Te Akau Thursday Update
23 April, 2015
David writes:
I just love this time of year, beautiful warm days, clear skies, plenty of green grass. It is a great time of the year to bring the maintenance of the farm up to scratch before winter.
On top of the maintenance, we have been busy this week as the breaking in continues and we are working 22 youngsters at the moment. This year I think we all agree we have the best group of yearlings we have seen to ever break in at Te Akau Stud. Some stunning yearlings and I just can't wait for the spring when the racing starts to get really interesting again and the Te Teko trials when the 2 year olds start trialling.
This week we have had eight Rock 'n' Pop foals that are now weanlings that have been boxed, had their feet trimmed, been drenched and been handled and educated where they are taught to lead and tie up. Today we put them out in some nice paddocks.
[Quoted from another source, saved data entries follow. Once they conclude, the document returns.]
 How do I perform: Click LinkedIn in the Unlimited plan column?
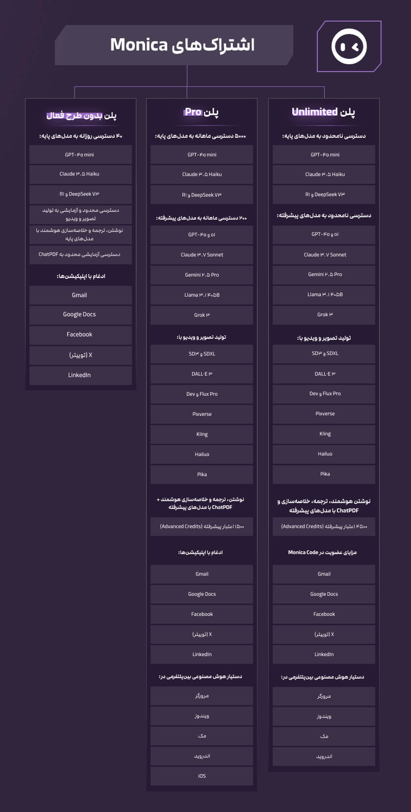click(324, 654)
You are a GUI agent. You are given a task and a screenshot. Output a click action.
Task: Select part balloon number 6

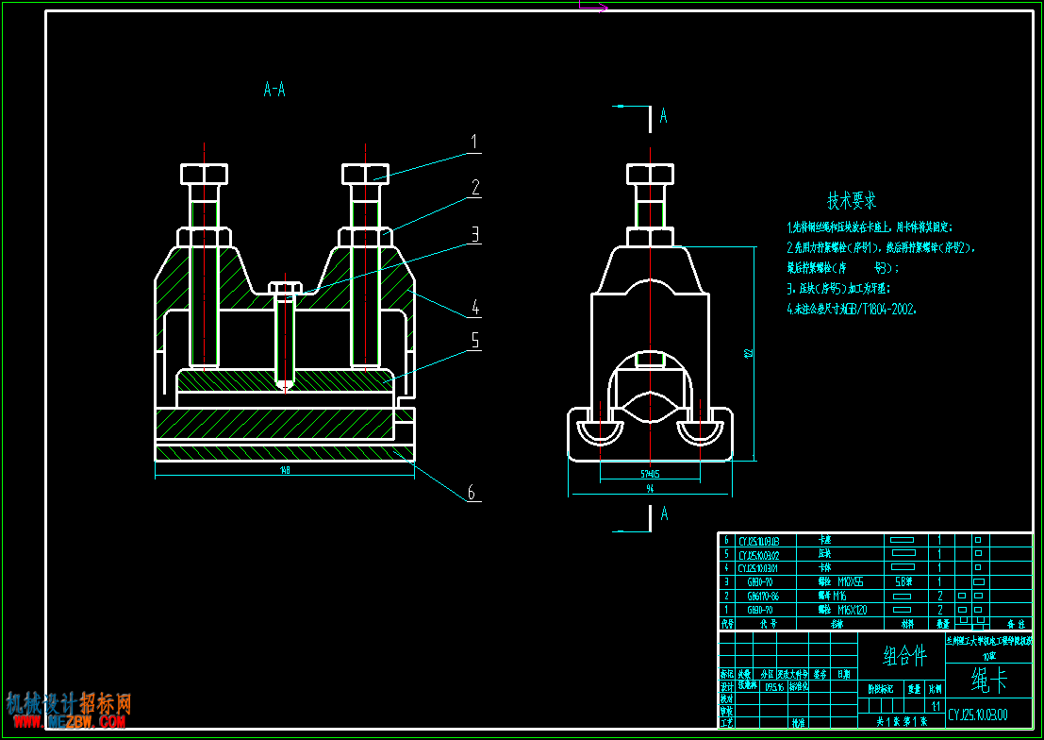pos(472,493)
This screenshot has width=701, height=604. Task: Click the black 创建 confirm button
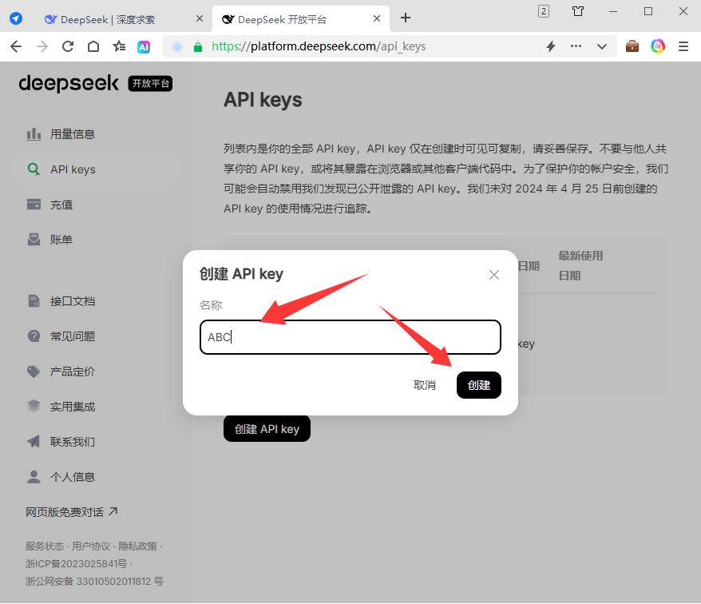pyautogui.click(x=479, y=385)
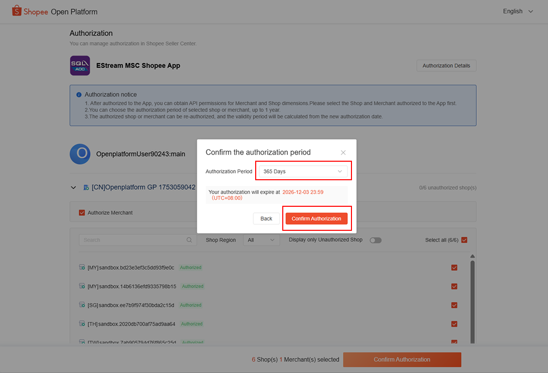The width and height of the screenshot is (548, 373).
Task: Click Confirm Authorization in the dialog
Action: point(317,218)
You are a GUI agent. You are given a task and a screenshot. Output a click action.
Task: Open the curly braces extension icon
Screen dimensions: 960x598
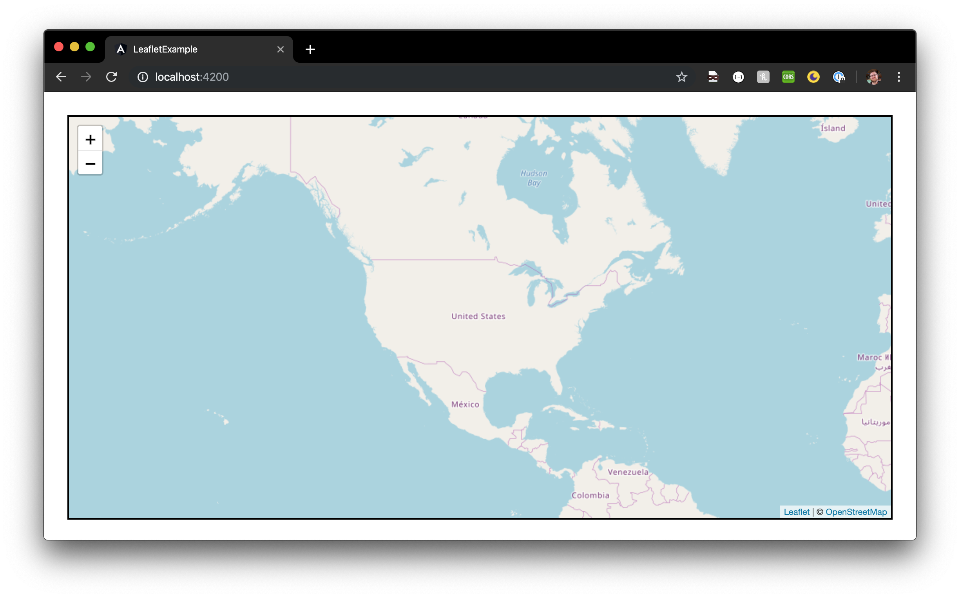738,77
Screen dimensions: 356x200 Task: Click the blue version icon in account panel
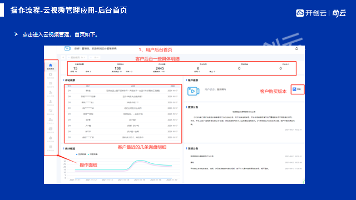pyautogui.click(x=294, y=89)
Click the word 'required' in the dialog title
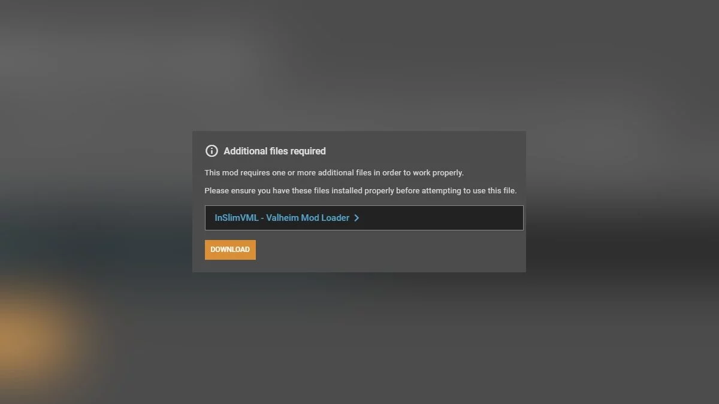 (306, 151)
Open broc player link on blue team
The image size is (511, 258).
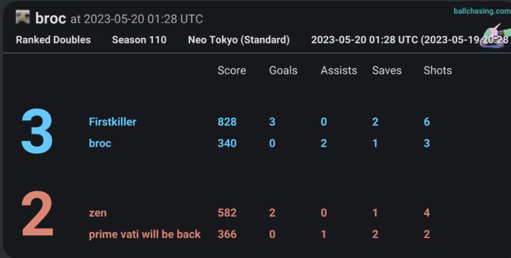tap(99, 143)
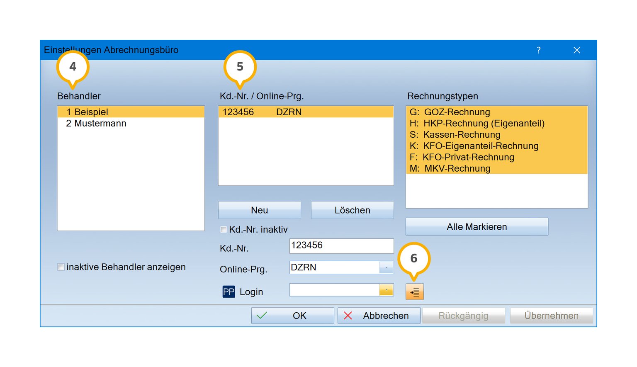Screen dimensions: 637x367
Task: Expand the Login dropdown list
Action: click(386, 290)
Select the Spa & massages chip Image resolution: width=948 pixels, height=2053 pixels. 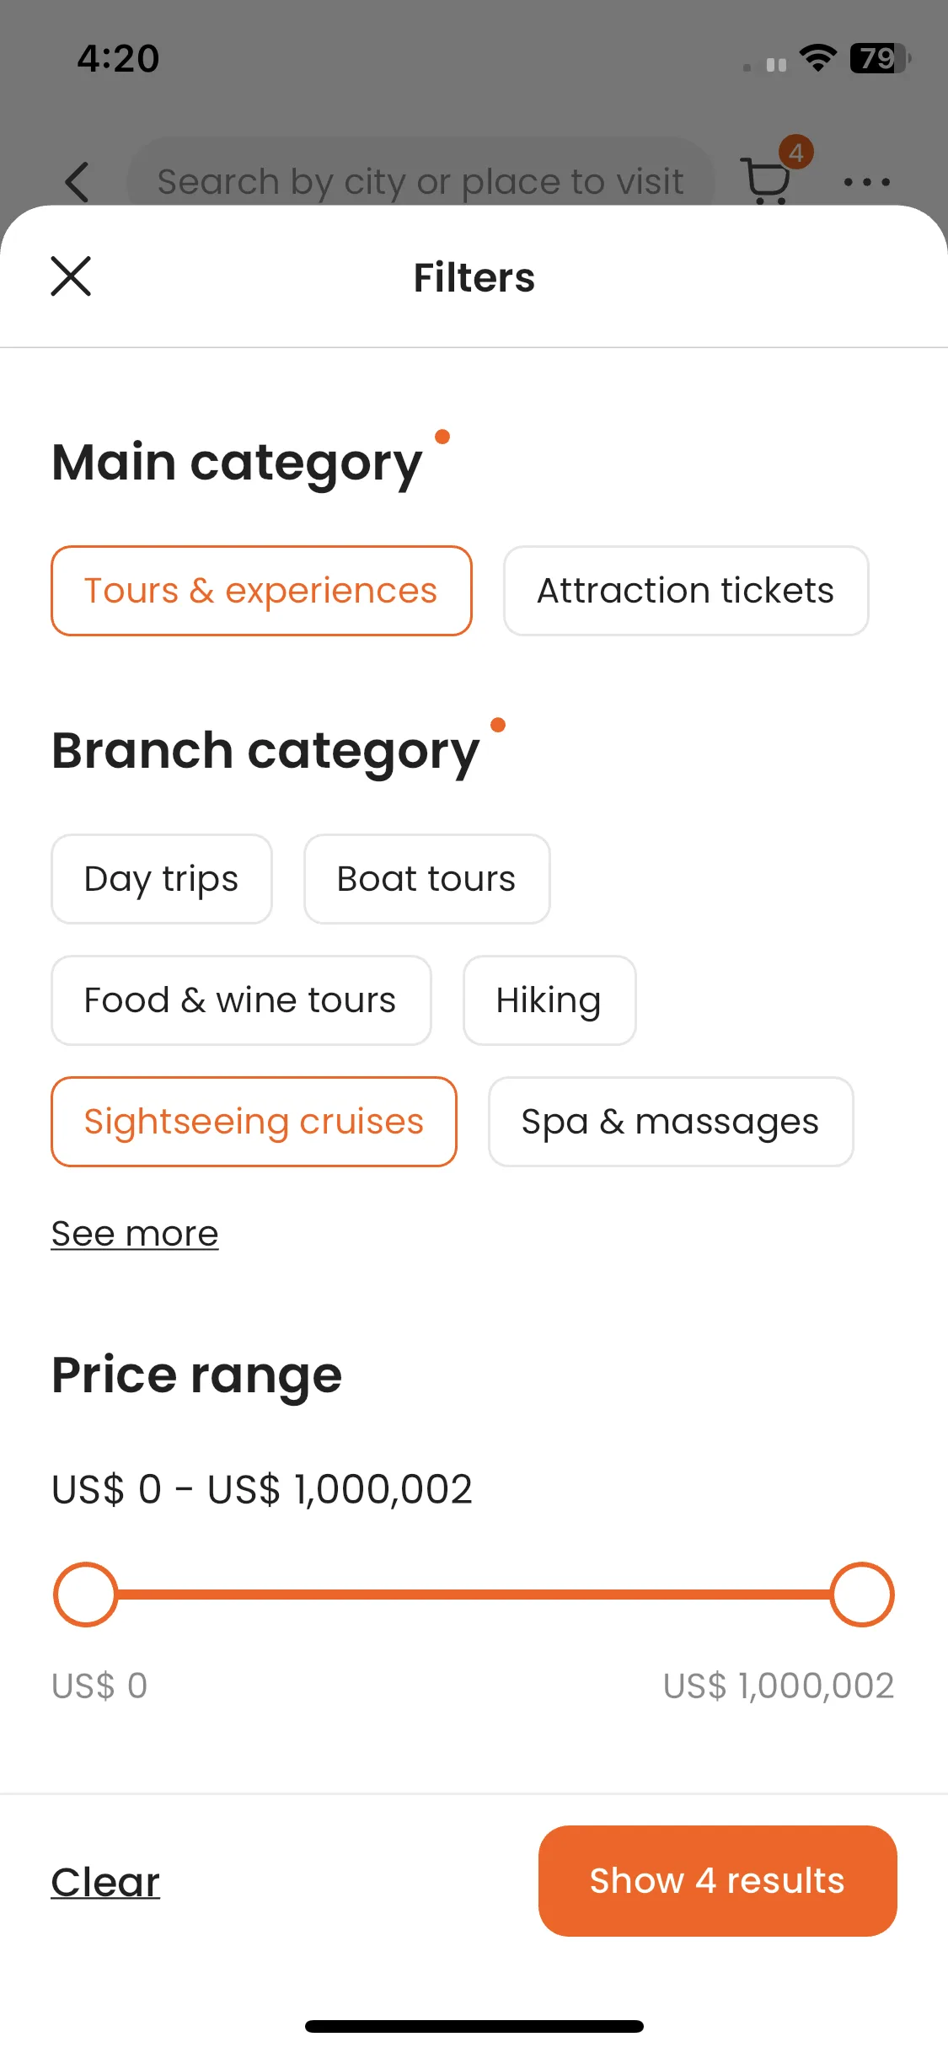(x=671, y=1122)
Both Rock 'n' Pop and Burgundy have really stamped their progeny and I think they are two promising sires that are standing this season at what I think is terrific value for money.
Tomorrow we are taking the Coats Choice colt from the South Island Sale and the O'Reilly colt from Sydney for an outing to try a new form of marketing them - watch this space!
The two horses that we bought in the South Island bought our tally of yearlings purchased so far this season to 47 so it's been a very busy time for us all. This morning we have welcomed more owners to the farm and one excited young couple who sharemilk who have taken a share in our Savabeel/Lego filly. I love seeing young people getting involved in racing and find it gives me a lot of pleasure to see them buy into such good quality horses.
Tomorrow morning Karyn and I are going to Philip Vela's funeral then in the afternoon we have a syndicate of owners that invested in Rock 'n' Pop coming to the farm to see their foals and to have some refreshments to celebrate the terrific young horses.
By Saturday morning we will have sold over 400 cattle this week as I have been working towards getting our numbers down to a level that we want for the winter. Normally we don't sell these cattle until June but the price of cattle is so good that I felt I would rather keep the precious autumn feed for the cattle we want to sell in the spring, when it appears there will be a huge worldwide shortage of beef.
On Saturday morning we have the last truck of fertilizer going on then I am off to the Te Rapa races where we have Rockfast running in the 3YO mile then Abidewithme in the Group 2 Travis Stakes. This meeting is staged by the Cambridge Jockey Club and is one of the best you will see at Te Rapa. The first time I attended this meeting in 1971, I went there with $22 in my pocket and came home with $250. That was my first time at Te Rapa and I can still remember the horses that I backed, who rode them and the trainers.
Those were the days when a dozen beer cost around $2.
This week Karyn has been in Wellington as she a Director on the Arts' Council of New Zealand and today she has a meeting of the New Zealand Thoroughbred racing meeting, Council, wis the government representative of the Arts council, wearing her Members' Council hat. Tonight she and our daughter Julia-Rose are off to Auckland for the Sam Smith concert.